[TASK STATEMENT]
Format the items below as a JSON list of strings, one per line with blank lines omitted, starting at the line that contains "The image size is (1920, 1080)." and continuing through the final line of the items.

A block of data:
§ §
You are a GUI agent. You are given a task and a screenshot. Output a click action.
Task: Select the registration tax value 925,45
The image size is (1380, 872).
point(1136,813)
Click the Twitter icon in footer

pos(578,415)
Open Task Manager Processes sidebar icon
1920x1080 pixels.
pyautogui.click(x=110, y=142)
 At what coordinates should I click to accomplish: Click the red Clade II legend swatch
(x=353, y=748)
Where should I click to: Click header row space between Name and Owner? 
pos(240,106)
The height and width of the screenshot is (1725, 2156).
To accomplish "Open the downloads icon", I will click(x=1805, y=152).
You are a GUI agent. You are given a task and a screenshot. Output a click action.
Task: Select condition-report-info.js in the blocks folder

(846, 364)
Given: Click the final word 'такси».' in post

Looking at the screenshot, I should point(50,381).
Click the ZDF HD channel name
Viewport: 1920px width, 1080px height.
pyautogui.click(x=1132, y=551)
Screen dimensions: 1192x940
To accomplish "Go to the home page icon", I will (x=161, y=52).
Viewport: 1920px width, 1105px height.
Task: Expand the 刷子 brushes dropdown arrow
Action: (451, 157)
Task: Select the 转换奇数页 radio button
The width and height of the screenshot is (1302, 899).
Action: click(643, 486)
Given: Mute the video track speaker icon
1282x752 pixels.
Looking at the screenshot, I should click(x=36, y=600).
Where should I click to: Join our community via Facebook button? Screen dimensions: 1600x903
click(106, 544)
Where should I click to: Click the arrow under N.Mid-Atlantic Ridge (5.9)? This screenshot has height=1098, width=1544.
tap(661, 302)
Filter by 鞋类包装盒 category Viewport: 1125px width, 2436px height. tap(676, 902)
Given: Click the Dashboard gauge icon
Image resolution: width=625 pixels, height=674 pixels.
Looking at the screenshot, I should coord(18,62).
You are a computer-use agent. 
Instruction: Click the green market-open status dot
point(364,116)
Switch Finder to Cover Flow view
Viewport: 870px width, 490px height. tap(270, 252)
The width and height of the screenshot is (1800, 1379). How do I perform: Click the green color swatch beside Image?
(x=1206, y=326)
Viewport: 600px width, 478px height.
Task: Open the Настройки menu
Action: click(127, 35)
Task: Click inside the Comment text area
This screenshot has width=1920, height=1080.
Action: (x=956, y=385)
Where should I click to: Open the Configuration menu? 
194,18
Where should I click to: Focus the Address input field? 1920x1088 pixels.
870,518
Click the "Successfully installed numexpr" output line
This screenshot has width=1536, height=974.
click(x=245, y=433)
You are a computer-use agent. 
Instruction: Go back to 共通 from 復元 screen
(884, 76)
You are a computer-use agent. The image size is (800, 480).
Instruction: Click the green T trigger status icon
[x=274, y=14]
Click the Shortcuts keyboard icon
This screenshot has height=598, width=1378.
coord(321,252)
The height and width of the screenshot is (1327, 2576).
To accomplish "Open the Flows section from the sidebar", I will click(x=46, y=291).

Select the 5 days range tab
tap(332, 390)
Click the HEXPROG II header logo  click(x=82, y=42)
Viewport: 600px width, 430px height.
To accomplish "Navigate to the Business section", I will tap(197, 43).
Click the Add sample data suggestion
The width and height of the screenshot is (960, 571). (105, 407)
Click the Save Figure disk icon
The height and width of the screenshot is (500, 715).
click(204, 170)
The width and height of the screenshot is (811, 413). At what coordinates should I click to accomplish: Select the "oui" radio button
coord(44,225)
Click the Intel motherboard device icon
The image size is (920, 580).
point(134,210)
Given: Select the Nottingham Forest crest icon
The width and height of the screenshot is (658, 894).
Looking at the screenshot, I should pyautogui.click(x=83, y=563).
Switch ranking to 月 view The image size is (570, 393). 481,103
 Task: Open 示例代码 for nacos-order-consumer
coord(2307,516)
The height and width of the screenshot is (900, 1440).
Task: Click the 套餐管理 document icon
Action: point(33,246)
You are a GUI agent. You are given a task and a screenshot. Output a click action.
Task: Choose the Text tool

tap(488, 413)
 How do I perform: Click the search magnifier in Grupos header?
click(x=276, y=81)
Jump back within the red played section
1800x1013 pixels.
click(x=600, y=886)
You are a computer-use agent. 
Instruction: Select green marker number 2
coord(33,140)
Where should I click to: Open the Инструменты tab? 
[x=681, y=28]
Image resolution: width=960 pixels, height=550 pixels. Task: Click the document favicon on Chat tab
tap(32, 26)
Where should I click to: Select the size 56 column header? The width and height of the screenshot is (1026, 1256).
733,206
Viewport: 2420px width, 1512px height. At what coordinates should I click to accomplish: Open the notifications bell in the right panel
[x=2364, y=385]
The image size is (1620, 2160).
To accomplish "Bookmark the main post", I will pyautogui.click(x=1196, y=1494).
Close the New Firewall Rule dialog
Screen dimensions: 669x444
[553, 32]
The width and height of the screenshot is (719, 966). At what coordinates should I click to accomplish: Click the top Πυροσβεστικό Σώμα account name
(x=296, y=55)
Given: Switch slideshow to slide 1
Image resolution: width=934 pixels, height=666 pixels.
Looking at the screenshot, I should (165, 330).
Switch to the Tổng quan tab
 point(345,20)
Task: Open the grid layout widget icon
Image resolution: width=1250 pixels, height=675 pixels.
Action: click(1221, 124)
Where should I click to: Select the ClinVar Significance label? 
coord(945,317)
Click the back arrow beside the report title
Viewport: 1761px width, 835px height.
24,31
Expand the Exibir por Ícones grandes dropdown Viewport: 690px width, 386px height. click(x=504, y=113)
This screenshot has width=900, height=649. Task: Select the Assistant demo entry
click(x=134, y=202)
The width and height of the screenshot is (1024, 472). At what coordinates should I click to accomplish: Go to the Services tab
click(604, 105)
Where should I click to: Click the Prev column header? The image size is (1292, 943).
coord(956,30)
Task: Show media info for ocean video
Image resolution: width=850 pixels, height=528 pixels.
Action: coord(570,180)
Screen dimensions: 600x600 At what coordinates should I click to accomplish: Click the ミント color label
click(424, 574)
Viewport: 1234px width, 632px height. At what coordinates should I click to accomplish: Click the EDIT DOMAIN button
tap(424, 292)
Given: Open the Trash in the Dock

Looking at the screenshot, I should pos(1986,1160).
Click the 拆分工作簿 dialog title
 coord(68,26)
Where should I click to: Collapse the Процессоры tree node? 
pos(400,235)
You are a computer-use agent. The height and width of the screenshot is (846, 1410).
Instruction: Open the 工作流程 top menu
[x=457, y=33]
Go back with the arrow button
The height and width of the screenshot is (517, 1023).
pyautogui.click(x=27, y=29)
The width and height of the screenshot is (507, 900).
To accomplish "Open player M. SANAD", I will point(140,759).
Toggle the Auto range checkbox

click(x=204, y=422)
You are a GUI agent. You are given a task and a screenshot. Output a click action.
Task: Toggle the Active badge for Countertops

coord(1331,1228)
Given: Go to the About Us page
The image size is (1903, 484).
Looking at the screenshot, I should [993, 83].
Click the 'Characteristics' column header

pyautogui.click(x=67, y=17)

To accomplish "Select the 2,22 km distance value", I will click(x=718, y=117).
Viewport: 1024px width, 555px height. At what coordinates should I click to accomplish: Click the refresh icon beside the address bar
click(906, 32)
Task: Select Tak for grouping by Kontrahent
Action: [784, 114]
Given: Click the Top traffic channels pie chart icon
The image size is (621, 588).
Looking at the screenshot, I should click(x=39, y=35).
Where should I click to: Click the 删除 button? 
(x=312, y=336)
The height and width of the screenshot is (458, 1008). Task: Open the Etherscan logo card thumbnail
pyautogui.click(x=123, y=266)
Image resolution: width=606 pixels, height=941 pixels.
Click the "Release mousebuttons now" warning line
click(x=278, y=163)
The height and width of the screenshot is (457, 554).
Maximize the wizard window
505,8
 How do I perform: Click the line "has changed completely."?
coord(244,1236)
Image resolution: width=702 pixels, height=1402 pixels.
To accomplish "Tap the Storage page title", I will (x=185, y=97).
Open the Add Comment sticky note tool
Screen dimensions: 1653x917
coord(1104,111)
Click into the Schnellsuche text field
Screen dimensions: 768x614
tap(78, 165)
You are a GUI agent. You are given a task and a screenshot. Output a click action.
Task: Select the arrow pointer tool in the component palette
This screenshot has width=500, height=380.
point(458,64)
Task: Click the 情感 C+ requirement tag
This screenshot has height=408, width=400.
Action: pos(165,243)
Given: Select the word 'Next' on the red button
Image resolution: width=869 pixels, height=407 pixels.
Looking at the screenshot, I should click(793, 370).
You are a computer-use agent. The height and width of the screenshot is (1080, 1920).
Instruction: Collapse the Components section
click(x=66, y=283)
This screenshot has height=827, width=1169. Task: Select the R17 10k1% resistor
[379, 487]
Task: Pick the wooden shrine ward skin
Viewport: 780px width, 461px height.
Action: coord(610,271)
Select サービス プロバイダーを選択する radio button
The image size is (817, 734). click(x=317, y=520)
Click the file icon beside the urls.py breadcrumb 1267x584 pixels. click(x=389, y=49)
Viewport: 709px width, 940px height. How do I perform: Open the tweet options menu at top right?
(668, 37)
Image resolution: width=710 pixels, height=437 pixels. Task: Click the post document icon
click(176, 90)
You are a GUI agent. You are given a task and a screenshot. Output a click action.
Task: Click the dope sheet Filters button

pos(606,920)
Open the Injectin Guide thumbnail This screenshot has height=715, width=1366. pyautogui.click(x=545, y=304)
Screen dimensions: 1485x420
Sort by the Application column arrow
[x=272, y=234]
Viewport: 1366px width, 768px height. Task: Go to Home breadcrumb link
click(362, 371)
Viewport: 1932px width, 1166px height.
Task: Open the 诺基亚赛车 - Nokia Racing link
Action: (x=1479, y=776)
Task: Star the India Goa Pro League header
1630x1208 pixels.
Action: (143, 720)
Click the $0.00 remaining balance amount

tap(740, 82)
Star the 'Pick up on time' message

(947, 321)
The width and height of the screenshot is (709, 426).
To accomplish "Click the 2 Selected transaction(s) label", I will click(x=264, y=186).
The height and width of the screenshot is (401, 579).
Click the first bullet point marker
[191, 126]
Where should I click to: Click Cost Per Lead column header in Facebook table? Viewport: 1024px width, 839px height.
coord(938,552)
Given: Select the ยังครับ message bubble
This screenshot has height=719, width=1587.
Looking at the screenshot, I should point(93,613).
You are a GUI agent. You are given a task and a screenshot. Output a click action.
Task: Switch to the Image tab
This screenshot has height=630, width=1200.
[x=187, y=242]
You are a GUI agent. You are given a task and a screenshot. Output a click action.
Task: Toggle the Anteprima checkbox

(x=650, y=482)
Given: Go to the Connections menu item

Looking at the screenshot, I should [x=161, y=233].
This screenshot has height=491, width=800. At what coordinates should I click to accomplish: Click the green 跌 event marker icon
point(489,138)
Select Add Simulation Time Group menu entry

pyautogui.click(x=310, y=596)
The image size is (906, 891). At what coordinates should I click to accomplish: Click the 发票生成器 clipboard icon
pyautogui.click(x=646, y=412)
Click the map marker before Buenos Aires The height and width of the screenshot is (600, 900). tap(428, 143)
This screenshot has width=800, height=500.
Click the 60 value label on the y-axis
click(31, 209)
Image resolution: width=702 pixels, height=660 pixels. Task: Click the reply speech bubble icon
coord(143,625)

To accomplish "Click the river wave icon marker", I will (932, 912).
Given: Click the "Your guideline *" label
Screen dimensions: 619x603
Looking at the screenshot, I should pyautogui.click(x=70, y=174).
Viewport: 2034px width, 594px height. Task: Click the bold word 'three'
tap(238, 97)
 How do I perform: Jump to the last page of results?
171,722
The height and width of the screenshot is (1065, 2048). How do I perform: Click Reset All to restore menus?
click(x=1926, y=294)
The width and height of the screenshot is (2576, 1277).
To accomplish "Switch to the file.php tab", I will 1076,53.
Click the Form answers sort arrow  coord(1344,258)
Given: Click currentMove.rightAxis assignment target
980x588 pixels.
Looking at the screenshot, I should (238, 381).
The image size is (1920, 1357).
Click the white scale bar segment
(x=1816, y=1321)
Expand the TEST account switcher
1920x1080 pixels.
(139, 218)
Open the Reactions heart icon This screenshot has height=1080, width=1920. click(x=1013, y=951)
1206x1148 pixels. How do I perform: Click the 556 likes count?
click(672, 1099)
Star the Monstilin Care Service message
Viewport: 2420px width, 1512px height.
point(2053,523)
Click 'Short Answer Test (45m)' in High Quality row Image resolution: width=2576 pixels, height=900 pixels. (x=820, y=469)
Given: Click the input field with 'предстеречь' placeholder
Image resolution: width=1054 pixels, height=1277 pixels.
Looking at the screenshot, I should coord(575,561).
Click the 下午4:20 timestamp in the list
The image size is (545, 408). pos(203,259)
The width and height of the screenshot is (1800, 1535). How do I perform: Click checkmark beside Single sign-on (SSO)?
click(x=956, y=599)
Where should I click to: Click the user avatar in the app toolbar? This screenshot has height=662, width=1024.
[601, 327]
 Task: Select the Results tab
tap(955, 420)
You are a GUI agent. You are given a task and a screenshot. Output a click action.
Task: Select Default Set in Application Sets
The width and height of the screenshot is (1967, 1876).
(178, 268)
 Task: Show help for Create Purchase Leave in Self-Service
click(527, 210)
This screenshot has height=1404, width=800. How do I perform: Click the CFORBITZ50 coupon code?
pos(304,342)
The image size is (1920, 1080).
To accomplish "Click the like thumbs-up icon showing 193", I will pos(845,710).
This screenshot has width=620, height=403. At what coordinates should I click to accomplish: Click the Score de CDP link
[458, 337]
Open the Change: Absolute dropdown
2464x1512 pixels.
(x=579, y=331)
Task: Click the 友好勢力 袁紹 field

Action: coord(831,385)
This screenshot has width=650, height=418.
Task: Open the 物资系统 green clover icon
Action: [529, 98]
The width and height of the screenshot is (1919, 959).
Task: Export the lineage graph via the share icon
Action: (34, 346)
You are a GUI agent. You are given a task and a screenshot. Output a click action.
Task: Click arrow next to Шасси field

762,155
§ §
[FINISHED TASK]
[
  "The image size is (1920, 1080).",
  "To accomplish \"Click the like thumbs-up icon showing 193\", I will pos(845,710).",
  "This screenshot has width=620, height=403. At what coordinates should I click to accomplish: Click the Score de CDP link",
  "[458, 337]",
  "Open the Change: Absolute dropdown",
  "2464x1512 pixels.",
  "(x=579, y=331)",
  "Task: Click the 友好勢力 袁紹 field",
  "Action: coord(831,385)",
  "This screenshot has width=650, height=418.",
  "Task: Open the 物资系统 green clover icon",
  "Action: [529, 98]",
  "The width and height of the screenshot is (1919, 959).",
  "Task: Export the lineage graph via the share icon",
  "Action: (34, 346)",
  "You are a GUI agent. You are given a task and a screenshot. Output a click action.",
  "Task: Click arrow next to Шасси field",
  "762,155"
]